Before the start of this season, I would vehemently support Trent Alexander-Arnold when people who watched him much less carefully than I do criticised his defending.
He’s not a bad defender. He just isn’t. Jurgen Klopp wants him in those positions. Etc. etc.
I’m not sure if I was wrong or if Trent is just having a nightmarish season, but I can no longer claim he’s good defensively on the back of this campaign.
The problem is it looks like he just doesn’t want to do it anymore. I’m a massive Alexander-Arnold fan, but his defending has simply not been up to scratch. He’s struggled in one on ones, positionally and has for some reason decided not to track runners. It’s not been good enough. At times, it’s actually looked like he’s not trying very hard, which is a horrible accusation and one I don’t even feel comfortable putting into writing. But the body language has been poor.
Of course, this is a generational talent we’re talking about. One of the most skilful, technical players Liverpool have ever produced and someone Jurgen Klopp will always want in his side for what he offers creatively.
We’ve still seen the absurdly impressive cross-field passes, some great crosses and wonderful long-balls this term. It’s not his ability going forward; it perhaps hasn’t reached the heights he has in previous seasons but it’s not a weakness. It’s just the defending.
So what do we do?
Well, he needs a spot in the side. There’s too much potential for brilliance. He’s a match-winner. But the question is whether fielding him in the back-four is too much of a defensive risk. I was always of the opinion that if it isn’t broke, don’t fix it. Why would we move Alexander-Arnold into midfield when he’s already providing all these assists at right-back and Liverpool are winning nearly every game as a result…?

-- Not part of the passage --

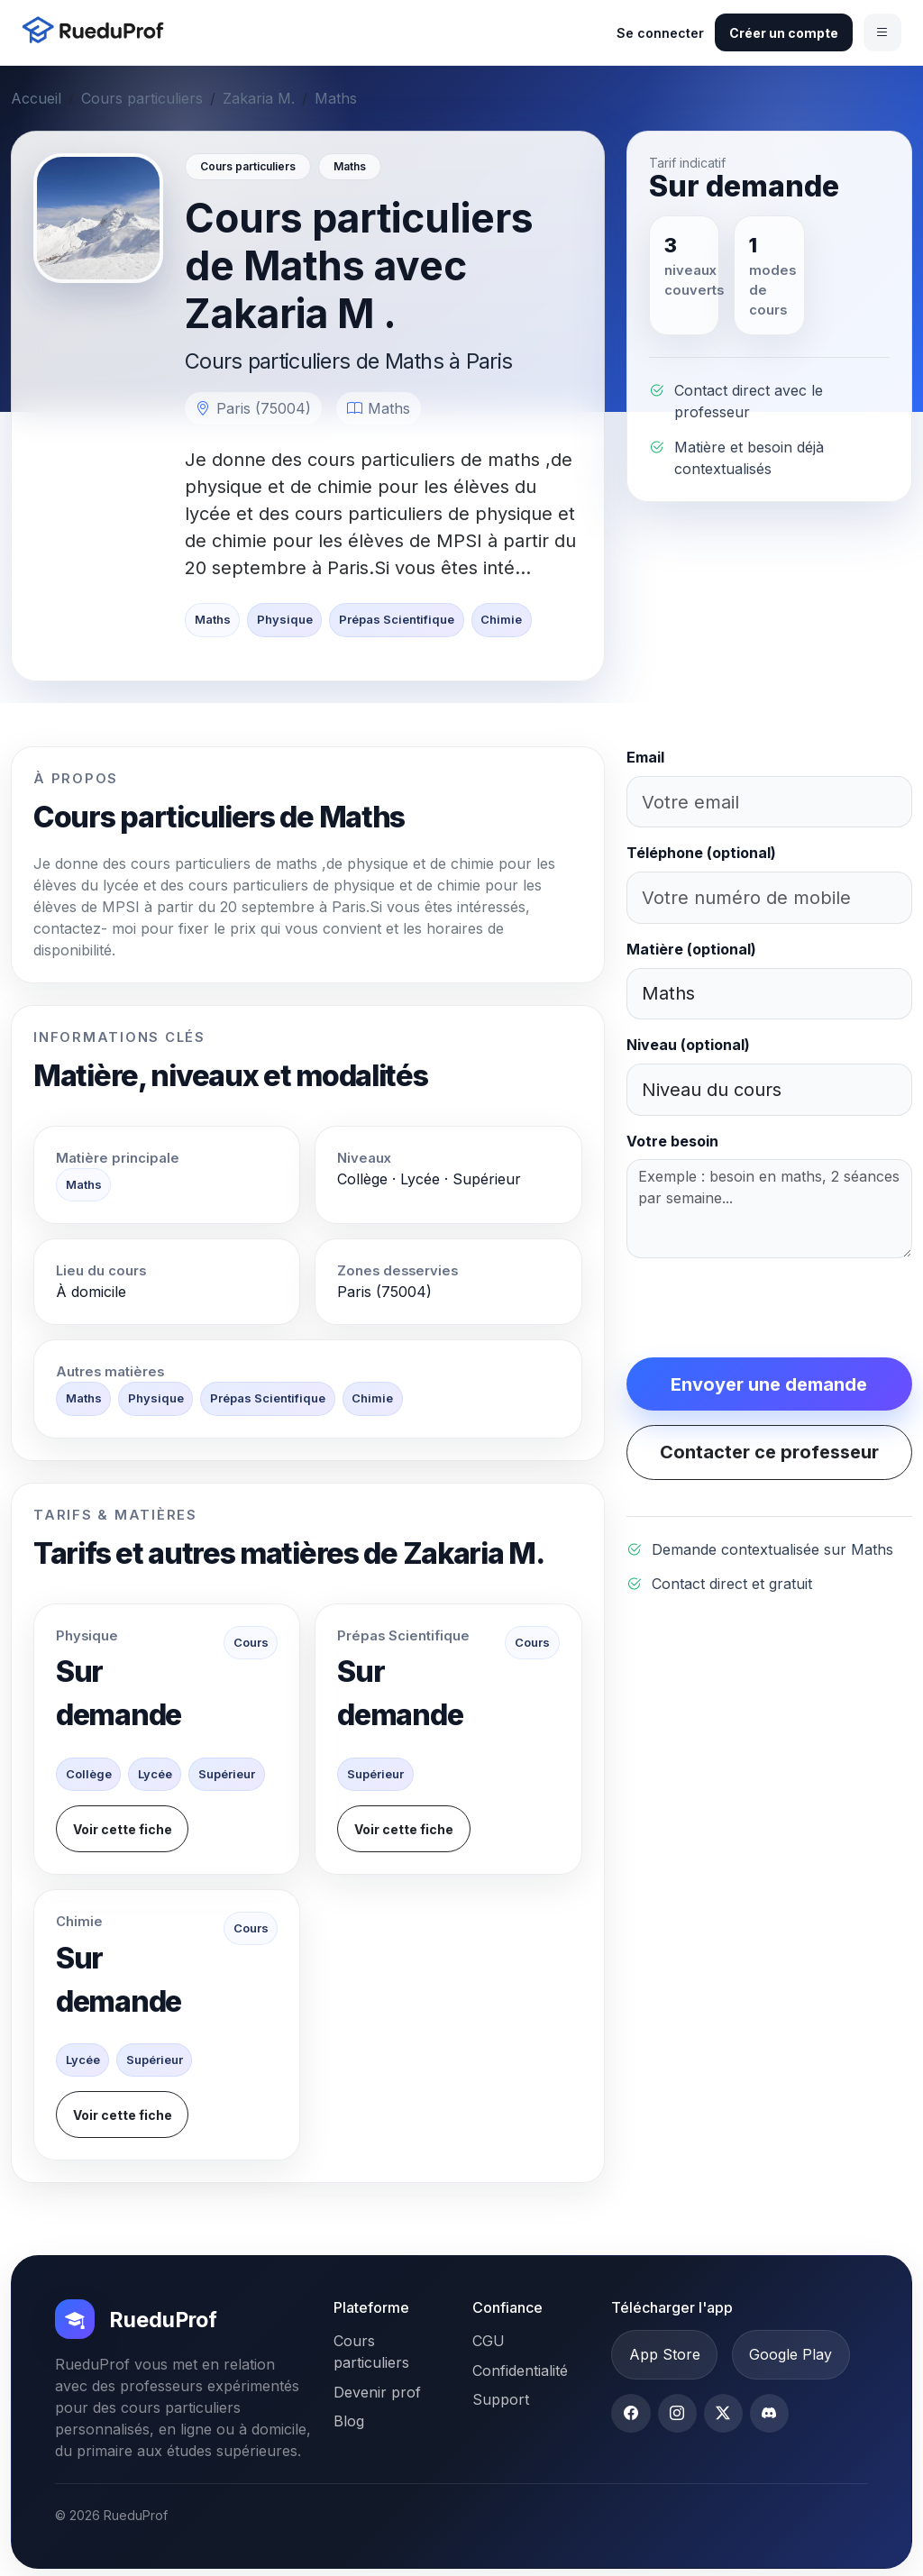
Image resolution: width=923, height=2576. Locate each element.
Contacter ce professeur (769, 1452)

Now though, Liverpool are broken. The confidence has been lost this season and as soon as something goes wrong in a game, we crumble. Trent is one of the biggest crumblers during negative moments, too.
As a result, there is a legitimate argument for probably the first time that he should move further up the field.

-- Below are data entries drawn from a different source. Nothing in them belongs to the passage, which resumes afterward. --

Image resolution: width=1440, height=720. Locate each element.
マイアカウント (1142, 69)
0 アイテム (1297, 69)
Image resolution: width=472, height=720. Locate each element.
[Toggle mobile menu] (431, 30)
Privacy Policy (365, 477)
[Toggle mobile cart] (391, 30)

With Liverpool usually playing 4-3-3, there are three potential positions. As the deep-lying no.6, or as one of the more advanced no.8s, with the role to the right of the DM the more obvious one for Trent.
Back in 2021, Klopp hinted that he would prefer Trent in the central role, although in the same sentence seemed to dismiss the idea as a mistake.
“In a game that we are that dominant that Trent could play in midfield, I would rather he was the six than in this case the eight,” Klopp said, regarding Gareth Southgate’s positional experiment.
“That is possible but why would you make the best right-back in the world a midfielder? I don’t understand that really.